# WHAT IS EXPECTED
Would you set down the data that follows, word for word, without any pictures?
**** RECORD SET ****
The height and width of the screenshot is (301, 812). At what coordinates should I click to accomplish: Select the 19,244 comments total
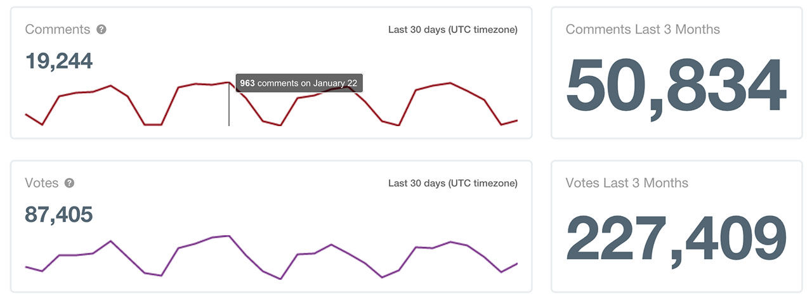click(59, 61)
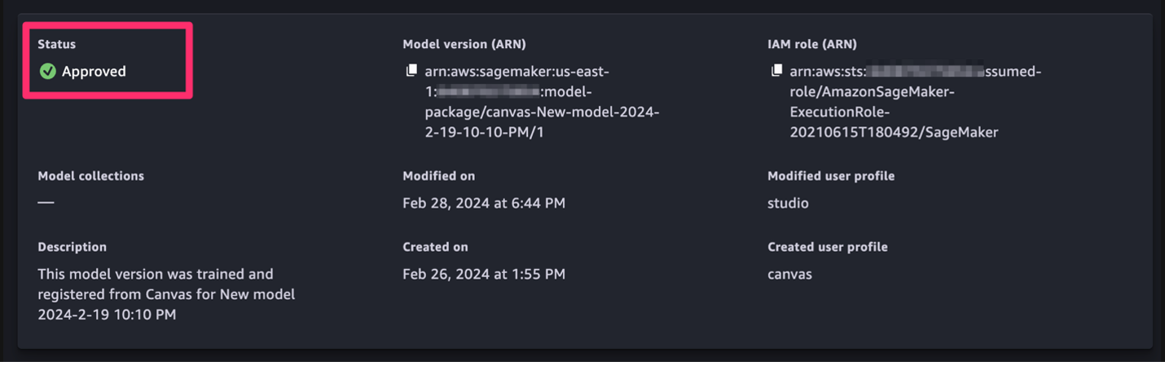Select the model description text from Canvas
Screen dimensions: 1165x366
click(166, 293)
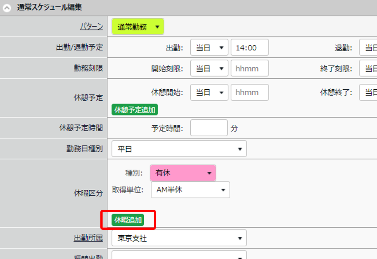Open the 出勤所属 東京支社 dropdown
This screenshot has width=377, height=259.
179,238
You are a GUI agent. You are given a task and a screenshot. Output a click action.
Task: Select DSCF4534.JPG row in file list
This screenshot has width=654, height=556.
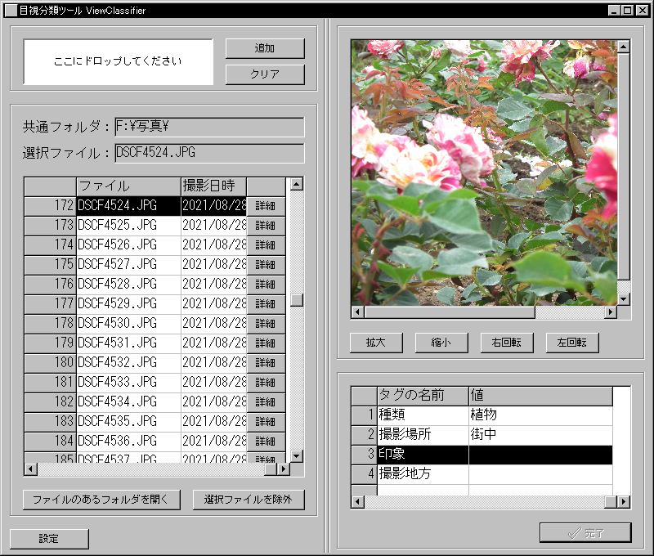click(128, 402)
****
# RESULT
The height and width of the screenshot is (301, 812). At what coordinates should I click to accomplish: Select the 19,244 comments total
click(59, 61)
Select the model description text from Canvas
Screen dimensions: 1165x366
click(166, 293)
Open the 出勤所属 東京支社 dropdown
This screenshot has width=377, height=259.
179,238
You are a GUI agent. You are given a task and a screenshot. Output a click action.
Task: Select DSCF4534.JPG row in file list
This screenshot has width=654, height=556.
click(128, 402)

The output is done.